→ **Try it**: From the first line to the last, set down the data exactly as given.

→ **Materials provided**:
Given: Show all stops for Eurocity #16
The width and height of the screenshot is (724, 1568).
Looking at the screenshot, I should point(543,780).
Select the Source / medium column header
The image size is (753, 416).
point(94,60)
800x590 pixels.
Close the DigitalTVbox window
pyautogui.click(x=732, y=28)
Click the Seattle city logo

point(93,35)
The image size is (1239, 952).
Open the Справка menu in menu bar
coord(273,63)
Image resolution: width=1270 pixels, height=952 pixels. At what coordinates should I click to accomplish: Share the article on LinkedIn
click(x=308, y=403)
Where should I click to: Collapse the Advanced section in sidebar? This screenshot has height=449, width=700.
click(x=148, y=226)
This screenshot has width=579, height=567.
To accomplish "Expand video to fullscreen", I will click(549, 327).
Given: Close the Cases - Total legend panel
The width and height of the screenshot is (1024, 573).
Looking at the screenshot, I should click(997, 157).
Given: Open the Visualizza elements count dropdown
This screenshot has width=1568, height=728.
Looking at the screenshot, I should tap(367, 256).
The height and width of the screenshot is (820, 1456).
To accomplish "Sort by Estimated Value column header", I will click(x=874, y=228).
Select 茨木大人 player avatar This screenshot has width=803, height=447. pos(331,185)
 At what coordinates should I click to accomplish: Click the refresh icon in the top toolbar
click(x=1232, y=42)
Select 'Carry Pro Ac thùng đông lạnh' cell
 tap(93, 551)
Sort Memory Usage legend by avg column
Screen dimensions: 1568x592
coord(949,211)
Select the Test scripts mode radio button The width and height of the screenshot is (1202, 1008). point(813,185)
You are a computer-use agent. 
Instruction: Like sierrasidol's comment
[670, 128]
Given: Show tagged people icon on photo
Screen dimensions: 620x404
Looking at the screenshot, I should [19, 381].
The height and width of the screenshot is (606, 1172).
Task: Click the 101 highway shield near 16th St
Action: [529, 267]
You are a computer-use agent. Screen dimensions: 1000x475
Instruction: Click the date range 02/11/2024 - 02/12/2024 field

→ **Response area**:
Given: Show all stops for Eurocity #16
The width and height of the screenshot is (724, 1568).
Looking at the screenshot, I should point(543,780).
Select the Source / medium column header
The image size is (753, 416).
point(94,60)
800x590 pixels.
Close the DigitalTVbox window
pyautogui.click(x=732, y=28)
Click the Seattle city logo

point(93,35)
The image size is (1239, 952).
Open the Справка menu in menu bar
coord(273,63)
Image resolution: width=1270 pixels, height=952 pixels. At what coordinates should I click to accomplish: Share the article on LinkedIn
click(x=308, y=403)
Where should I click to: Collapse the Advanced section in sidebar? This screenshot has height=449, width=700.
click(x=148, y=226)
This screenshot has width=579, height=567.
To accomplish "Expand video to fullscreen", I will click(549, 327).
Given: Close the Cases - Total legend panel
The width and height of the screenshot is (1024, 573).
Looking at the screenshot, I should click(997, 157).
Given: Open the Visualizza elements count dropdown
This screenshot has width=1568, height=728.
Looking at the screenshot, I should tap(367, 256).
The height and width of the screenshot is (820, 1456).
To accomplish "Sort by Estimated Value column header", I will click(x=874, y=228).
Select 茨木大人 player avatar This screenshot has width=803, height=447. pos(331,185)
 At what coordinates should I click to accomplish: Click the refresh icon in the top toolbar
click(x=1232, y=42)
Select 'Carry Pro Ac thùng đông lạnh' cell
 tap(93, 551)
Sort Memory Usage legend by avg column
Screen dimensions: 1568x592
coord(949,211)
Select the Test scripts mode radio button The width and height of the screenshot is (1202, 1008). point(813,185)
You are a computer-use agent. 
Instruction: Like sierrasidol's comment
[670, 128]
Given: Show tagged people icon on photo
Screen dimensions: 620x404
Looking at the screenshot, I should [19, 381].
The height and width of the screenshot is (606, 1172).
Task: Click the 101 highway shield near 16th St
Action: [529, 267]
You are a computer-use agent. Screen dimensions: 1000x475
Instruction: Click the date range 02/11/2024 - 02/12/2024 field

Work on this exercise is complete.